TASK TO CARRY OUT | Below are some records. Print exactly the lines between the one holding "Search (642, 523)" and the one holding "About (129, 815)", inclusive, and nothing else.

Data items:
_____

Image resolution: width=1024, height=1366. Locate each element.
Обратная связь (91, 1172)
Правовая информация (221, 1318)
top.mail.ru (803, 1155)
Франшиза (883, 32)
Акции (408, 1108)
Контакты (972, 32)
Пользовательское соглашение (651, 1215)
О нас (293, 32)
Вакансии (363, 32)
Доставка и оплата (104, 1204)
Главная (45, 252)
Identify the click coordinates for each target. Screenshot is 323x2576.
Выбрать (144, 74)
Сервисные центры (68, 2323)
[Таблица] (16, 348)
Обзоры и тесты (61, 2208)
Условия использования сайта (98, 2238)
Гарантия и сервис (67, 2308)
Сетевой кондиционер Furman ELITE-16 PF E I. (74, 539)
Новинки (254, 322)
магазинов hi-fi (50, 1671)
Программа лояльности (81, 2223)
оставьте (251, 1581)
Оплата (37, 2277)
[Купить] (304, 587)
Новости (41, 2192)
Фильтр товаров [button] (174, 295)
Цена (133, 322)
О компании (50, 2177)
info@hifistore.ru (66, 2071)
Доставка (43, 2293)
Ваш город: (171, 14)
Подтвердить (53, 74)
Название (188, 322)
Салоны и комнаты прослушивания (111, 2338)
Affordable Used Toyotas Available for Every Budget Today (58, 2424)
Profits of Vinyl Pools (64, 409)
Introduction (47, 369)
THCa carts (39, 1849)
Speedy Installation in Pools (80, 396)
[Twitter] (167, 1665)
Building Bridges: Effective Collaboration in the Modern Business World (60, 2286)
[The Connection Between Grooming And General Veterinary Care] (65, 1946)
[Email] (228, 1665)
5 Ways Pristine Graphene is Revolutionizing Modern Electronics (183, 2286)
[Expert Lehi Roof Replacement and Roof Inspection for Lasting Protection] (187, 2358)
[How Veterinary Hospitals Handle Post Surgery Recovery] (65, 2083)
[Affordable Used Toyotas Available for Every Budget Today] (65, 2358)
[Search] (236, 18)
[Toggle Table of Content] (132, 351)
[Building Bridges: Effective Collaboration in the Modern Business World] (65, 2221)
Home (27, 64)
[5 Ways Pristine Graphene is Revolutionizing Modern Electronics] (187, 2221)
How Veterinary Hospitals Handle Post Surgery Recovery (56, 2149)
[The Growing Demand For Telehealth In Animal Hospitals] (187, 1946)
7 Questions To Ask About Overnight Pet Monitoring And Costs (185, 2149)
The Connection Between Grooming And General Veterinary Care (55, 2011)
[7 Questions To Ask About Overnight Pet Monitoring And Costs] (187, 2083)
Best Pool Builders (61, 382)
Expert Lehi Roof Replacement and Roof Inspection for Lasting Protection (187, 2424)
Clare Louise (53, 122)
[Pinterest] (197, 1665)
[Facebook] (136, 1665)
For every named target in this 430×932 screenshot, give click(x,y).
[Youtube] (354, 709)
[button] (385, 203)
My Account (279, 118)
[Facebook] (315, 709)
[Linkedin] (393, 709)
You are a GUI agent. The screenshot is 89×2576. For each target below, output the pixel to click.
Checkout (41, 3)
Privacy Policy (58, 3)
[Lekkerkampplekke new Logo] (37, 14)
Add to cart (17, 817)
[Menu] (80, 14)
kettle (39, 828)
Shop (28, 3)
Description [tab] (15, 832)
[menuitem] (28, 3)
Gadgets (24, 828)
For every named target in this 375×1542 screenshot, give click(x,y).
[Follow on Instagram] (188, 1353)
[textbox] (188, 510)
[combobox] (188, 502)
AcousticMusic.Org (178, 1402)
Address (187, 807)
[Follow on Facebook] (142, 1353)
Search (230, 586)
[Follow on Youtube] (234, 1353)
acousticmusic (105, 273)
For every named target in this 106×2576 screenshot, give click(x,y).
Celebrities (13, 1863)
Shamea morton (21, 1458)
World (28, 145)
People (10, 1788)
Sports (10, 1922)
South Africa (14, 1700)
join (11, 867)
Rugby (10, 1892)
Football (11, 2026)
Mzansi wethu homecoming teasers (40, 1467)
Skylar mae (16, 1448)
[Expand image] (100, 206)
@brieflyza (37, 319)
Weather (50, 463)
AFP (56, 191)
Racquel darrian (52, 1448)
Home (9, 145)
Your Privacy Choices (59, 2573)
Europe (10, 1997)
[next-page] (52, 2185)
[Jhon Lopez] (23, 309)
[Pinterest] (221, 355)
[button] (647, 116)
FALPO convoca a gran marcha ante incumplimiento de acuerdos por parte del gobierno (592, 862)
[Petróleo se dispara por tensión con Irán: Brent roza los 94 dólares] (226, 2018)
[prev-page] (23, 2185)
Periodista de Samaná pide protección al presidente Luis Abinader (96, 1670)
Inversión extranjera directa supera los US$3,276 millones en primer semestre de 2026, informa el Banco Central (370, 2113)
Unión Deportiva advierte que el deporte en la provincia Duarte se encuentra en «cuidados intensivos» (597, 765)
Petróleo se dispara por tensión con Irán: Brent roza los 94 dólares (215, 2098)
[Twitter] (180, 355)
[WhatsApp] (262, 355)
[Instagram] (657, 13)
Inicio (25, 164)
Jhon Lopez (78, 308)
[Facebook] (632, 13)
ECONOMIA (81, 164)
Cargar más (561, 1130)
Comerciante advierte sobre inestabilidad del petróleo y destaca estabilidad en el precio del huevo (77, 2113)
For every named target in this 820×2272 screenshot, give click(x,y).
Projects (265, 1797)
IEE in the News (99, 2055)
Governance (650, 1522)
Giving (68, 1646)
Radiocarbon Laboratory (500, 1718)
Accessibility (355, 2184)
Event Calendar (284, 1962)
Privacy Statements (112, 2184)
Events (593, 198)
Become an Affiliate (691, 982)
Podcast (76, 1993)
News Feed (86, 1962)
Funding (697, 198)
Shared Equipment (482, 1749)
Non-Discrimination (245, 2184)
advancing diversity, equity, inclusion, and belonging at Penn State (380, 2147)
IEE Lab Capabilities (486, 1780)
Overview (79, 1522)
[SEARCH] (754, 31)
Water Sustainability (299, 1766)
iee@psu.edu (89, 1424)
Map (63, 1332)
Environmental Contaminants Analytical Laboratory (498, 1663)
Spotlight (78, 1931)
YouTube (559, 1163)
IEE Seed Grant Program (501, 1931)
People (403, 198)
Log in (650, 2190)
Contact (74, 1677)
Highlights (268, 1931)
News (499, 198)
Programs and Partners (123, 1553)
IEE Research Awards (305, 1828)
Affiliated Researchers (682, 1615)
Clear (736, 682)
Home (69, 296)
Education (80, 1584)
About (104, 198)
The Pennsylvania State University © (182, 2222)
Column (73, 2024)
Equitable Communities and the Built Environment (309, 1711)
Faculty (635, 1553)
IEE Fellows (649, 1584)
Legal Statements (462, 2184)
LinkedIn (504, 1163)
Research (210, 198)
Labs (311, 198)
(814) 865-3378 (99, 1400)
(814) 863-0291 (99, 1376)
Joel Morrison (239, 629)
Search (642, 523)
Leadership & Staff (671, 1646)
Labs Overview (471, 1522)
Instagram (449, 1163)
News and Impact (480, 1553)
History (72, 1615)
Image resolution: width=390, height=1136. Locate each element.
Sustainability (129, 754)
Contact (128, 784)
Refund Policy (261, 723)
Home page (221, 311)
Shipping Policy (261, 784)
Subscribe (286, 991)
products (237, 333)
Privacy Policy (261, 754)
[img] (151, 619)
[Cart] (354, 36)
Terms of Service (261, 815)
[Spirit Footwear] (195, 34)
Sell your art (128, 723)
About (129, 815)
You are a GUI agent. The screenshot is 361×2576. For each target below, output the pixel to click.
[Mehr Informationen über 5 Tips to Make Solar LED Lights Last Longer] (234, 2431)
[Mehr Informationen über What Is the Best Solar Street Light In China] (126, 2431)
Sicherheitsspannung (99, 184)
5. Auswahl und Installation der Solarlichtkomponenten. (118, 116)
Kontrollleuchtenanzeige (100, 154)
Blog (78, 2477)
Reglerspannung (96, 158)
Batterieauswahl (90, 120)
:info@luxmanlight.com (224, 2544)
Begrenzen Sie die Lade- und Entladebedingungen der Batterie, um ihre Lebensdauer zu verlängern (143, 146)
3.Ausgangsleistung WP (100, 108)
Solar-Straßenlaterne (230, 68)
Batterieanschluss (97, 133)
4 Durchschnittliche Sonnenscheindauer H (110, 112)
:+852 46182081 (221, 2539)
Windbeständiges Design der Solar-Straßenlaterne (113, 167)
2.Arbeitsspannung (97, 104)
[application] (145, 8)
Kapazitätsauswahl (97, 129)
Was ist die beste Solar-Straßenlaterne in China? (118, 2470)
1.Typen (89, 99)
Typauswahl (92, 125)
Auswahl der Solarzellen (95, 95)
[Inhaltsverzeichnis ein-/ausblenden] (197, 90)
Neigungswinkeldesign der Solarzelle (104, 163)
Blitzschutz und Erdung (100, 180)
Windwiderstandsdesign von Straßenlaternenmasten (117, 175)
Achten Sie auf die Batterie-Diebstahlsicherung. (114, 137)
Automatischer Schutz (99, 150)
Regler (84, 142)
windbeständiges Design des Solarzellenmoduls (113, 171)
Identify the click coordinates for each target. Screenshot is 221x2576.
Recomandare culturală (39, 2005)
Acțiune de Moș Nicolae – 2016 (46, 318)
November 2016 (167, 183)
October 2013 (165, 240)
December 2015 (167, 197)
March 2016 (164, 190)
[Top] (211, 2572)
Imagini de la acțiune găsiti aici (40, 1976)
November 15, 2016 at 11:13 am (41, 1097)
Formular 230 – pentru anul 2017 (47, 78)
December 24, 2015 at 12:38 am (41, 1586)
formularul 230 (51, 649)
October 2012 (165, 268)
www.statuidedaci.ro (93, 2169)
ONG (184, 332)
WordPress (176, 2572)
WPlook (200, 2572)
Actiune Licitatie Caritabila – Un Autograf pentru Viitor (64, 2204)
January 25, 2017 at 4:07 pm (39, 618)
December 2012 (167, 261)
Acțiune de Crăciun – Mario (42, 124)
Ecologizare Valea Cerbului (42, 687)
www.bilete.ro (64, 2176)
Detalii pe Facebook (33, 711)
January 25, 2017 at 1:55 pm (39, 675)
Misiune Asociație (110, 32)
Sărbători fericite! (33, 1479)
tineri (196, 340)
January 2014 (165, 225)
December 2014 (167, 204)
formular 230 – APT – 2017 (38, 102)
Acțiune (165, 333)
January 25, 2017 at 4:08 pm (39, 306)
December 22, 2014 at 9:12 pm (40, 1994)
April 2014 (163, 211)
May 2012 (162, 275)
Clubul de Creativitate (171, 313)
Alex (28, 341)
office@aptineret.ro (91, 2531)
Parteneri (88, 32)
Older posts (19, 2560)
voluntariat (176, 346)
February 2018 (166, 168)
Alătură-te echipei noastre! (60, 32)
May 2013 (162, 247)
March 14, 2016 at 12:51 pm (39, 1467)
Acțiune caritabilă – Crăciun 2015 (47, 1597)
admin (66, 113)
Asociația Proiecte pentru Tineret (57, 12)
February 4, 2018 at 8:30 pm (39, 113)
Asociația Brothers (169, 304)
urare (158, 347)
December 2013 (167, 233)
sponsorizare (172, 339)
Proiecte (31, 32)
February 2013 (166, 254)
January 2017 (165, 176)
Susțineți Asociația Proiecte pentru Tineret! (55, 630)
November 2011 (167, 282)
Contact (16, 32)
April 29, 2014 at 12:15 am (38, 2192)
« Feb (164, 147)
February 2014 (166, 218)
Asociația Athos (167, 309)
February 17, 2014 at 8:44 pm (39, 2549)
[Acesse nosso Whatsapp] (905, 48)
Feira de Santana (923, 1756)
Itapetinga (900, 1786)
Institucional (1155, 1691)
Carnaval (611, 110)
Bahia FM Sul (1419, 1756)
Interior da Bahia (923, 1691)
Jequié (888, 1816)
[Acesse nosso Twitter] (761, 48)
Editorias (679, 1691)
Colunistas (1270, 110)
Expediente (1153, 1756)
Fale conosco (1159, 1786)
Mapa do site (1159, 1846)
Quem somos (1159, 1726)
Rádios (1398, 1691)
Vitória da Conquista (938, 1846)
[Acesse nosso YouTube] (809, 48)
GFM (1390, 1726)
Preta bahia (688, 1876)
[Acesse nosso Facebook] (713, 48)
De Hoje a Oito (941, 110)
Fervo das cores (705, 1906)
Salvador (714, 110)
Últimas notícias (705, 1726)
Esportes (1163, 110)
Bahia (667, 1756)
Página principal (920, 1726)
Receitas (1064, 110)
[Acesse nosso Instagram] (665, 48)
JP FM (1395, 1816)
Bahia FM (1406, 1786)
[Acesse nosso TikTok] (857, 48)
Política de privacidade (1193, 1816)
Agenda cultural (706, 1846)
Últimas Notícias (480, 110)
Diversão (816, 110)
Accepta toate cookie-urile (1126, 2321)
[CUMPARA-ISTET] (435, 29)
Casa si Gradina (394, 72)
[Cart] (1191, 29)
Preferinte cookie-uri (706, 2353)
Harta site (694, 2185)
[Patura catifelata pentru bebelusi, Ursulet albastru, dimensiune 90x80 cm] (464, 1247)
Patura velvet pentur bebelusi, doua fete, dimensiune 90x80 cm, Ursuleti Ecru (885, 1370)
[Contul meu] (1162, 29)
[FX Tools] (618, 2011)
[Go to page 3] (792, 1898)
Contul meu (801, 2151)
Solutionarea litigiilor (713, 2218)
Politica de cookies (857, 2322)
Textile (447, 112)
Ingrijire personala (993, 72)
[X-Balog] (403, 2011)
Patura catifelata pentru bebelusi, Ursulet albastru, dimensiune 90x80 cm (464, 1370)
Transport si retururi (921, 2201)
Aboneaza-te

_____

EXERCISE RESPONSE |
Search (642, 523)
Leadership & Staff (671, 1646)
Labs Overview (471, 1522)
Instagram (449, 1163)
News and Impact (480, 1553)
History (72, 1615)
Image resolution: width=390, height=1136. Locate each element.
Sustainability (129, 754)
Contact (128, 784)
Refund Policy (261, 723)
Home page (221, 311)
Shipping Policy (261, 784)
Subscribe (286, 991)
products (237, 333)
Privacy Policy (261, 754)
[img] (151, 619)
[Cart] (354, 36)
Terms of Service (261, 815)
[Spirit Footwear] (195, 34)
Sell your art (128, 723)
About (129, 815)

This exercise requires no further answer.